So lately I've been seeing shorts on YT about a D&D podcast that looks mildly interesting and I'm running out of good webnovels to listen to with TTS at work. So I thought I would give podcasts a shot...
They have instream ads... And it's the same damn ad on repeat Not the same ad, that was a Conan podcast I listened to in the past, but still it's like 4 ads in a row. Is there a tool to download these podcasts and strip their ads? I just read that there's a way to download them via rss so that's what I'm going to try now. But manual ad removal might get tedious over a hundred episodes.
I can't imagine with all the nerd centric podcasts that we wouldn't have automated a way to extract ads by this point.
Edit: At this point, trying a number of things. yt-dlp seems to be the best way to do it. If the podcast is available on YouTube someone most likely has already submitted SponsorBlock segments for it. You can then use yt-dlp to download the episode or the whole playlist using this command:
yt-dlp --sponsorblock-remove all --ignore-errors --format bestaudio --extract-audio --audio-format mp3 --audio-quality 192K --output "%(title)s.%(ext)s" --yes-playlist 'PLAYLIST URL'
You can even run it directly in Termux on your Android phone and skip sponsors on the go.

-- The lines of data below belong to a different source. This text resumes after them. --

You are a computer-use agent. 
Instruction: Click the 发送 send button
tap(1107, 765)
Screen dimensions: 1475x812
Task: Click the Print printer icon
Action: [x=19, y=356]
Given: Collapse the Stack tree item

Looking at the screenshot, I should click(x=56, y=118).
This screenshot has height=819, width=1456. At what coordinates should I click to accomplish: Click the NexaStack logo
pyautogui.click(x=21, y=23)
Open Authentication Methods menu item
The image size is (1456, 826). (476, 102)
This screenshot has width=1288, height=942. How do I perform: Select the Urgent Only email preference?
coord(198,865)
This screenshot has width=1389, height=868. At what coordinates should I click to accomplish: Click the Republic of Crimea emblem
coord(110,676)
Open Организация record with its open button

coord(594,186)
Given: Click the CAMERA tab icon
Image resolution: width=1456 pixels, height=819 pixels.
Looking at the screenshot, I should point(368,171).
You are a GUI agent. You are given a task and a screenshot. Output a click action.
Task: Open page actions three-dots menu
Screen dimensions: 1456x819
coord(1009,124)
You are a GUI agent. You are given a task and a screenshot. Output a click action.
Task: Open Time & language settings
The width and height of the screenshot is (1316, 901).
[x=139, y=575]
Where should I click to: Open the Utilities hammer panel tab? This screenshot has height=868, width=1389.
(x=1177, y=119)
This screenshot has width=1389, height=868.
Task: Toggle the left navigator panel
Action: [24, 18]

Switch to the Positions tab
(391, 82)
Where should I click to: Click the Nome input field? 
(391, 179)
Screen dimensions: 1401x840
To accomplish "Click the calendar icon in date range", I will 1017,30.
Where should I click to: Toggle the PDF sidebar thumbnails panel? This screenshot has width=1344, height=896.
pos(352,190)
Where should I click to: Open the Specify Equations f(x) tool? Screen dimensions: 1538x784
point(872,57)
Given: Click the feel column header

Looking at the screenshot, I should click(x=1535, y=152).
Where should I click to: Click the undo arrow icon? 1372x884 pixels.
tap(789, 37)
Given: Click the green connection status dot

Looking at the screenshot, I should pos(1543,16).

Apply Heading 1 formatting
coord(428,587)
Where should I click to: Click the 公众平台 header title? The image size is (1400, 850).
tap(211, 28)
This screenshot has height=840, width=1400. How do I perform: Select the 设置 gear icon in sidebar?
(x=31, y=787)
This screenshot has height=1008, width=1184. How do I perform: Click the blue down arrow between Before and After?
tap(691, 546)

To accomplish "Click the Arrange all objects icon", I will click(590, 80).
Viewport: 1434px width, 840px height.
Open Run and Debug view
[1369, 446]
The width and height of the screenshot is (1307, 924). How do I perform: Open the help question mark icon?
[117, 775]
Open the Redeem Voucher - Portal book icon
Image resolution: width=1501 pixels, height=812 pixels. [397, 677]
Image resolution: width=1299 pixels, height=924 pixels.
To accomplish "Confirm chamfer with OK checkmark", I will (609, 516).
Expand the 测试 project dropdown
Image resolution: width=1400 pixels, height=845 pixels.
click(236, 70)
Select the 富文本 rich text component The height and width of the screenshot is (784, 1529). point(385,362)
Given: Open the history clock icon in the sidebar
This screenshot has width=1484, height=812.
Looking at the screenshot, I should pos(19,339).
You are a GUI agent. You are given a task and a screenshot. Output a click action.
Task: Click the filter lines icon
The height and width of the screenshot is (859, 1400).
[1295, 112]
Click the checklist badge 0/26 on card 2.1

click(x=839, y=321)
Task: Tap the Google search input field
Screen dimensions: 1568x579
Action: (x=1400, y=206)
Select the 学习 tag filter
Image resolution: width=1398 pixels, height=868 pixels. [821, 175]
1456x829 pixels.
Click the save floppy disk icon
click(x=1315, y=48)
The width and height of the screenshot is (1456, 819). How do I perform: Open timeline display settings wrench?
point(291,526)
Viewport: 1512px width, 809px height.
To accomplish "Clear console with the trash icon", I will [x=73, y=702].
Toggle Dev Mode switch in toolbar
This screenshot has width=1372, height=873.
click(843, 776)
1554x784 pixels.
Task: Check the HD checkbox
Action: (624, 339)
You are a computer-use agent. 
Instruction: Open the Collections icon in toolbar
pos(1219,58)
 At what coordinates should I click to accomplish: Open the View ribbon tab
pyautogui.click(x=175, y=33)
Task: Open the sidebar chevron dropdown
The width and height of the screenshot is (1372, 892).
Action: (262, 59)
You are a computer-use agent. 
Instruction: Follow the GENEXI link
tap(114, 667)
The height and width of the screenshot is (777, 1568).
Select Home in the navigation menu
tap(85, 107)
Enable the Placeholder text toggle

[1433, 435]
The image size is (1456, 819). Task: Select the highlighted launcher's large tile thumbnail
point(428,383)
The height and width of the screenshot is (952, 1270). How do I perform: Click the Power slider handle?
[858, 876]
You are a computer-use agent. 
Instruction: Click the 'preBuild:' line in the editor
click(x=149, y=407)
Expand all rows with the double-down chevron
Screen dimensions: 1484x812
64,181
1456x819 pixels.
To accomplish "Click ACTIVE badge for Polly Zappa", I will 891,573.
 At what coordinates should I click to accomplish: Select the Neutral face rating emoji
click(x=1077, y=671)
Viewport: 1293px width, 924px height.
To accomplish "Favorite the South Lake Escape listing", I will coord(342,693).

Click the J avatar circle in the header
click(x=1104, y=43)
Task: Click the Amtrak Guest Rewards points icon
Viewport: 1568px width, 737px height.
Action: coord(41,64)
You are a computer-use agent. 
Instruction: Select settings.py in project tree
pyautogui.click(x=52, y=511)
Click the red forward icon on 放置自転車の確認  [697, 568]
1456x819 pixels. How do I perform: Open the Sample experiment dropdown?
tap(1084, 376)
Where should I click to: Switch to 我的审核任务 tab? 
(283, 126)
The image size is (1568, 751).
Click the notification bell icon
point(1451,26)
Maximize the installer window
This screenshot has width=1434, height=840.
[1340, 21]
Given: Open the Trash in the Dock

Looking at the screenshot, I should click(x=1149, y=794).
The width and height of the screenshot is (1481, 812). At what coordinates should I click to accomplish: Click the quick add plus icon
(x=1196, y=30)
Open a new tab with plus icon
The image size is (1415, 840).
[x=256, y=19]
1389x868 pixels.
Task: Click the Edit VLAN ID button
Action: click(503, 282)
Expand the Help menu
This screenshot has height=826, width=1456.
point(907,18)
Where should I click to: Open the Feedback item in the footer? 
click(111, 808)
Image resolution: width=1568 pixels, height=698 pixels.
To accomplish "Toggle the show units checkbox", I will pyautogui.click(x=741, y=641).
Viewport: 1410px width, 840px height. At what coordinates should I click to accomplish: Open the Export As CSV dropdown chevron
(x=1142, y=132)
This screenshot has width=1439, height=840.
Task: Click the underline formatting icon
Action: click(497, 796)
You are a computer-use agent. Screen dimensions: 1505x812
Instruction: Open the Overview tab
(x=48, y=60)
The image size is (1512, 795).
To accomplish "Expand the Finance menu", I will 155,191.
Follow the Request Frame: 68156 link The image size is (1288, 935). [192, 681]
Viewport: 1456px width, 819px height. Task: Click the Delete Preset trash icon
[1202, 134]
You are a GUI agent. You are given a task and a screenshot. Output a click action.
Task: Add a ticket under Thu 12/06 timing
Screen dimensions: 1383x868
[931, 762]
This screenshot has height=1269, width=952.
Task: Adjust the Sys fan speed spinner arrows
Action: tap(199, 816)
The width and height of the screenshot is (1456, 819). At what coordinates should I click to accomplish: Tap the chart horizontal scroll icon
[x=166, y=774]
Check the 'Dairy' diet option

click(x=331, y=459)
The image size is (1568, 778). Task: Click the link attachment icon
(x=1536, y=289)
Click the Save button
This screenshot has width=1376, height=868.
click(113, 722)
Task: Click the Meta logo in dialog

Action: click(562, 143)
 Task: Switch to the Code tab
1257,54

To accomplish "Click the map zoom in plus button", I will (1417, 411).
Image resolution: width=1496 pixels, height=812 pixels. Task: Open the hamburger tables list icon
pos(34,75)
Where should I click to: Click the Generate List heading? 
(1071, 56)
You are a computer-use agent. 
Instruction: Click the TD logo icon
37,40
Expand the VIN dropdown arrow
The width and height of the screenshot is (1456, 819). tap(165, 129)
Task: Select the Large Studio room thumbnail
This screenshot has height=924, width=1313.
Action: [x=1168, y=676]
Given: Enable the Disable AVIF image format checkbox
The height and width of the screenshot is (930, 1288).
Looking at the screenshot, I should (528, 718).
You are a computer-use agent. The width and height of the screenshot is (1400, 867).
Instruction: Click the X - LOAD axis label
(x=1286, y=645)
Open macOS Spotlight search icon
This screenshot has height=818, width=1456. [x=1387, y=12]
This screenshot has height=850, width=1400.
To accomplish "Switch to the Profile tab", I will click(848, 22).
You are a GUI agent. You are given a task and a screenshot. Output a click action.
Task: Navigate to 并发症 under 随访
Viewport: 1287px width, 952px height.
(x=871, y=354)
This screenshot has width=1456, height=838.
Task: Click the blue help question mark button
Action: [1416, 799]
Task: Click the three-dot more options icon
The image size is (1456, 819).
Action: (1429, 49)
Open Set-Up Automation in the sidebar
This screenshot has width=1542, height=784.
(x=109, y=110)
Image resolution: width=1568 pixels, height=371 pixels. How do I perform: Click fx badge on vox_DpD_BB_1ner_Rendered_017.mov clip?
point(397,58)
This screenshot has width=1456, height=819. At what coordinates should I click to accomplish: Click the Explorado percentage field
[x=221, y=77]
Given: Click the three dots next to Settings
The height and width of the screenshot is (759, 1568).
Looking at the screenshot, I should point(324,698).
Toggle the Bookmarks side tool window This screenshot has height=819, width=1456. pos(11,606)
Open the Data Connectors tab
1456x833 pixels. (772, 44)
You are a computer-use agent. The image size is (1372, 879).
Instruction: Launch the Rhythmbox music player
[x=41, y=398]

I have considered dling via yt to make use of sponsor block as you suggest. Does it work?
Podcasts are extremely neglected in this general area. Few torrents exist. They are at high risk of disappearing off the internet forever because they cost a lot to keep hosted while producing zero revenue. Archiving is not happening as far as I know.
Add removal would be great. TIP if you use a VPN you might gets ads targeted to that country. Which in some cases is actually no ads. Hop around and see if you can kind the right one. It'll be different per distributor.
Yes, it works quite well. I found a playlist of all the episodes I was looking for, every file I looked at had sponsor block segments (should've kept looking as the newer files didn't have them) and set it to download the entire playlist. It checks the api and removes any segments that it finds, extracts the audio and reencodes to mp3. Sounds great.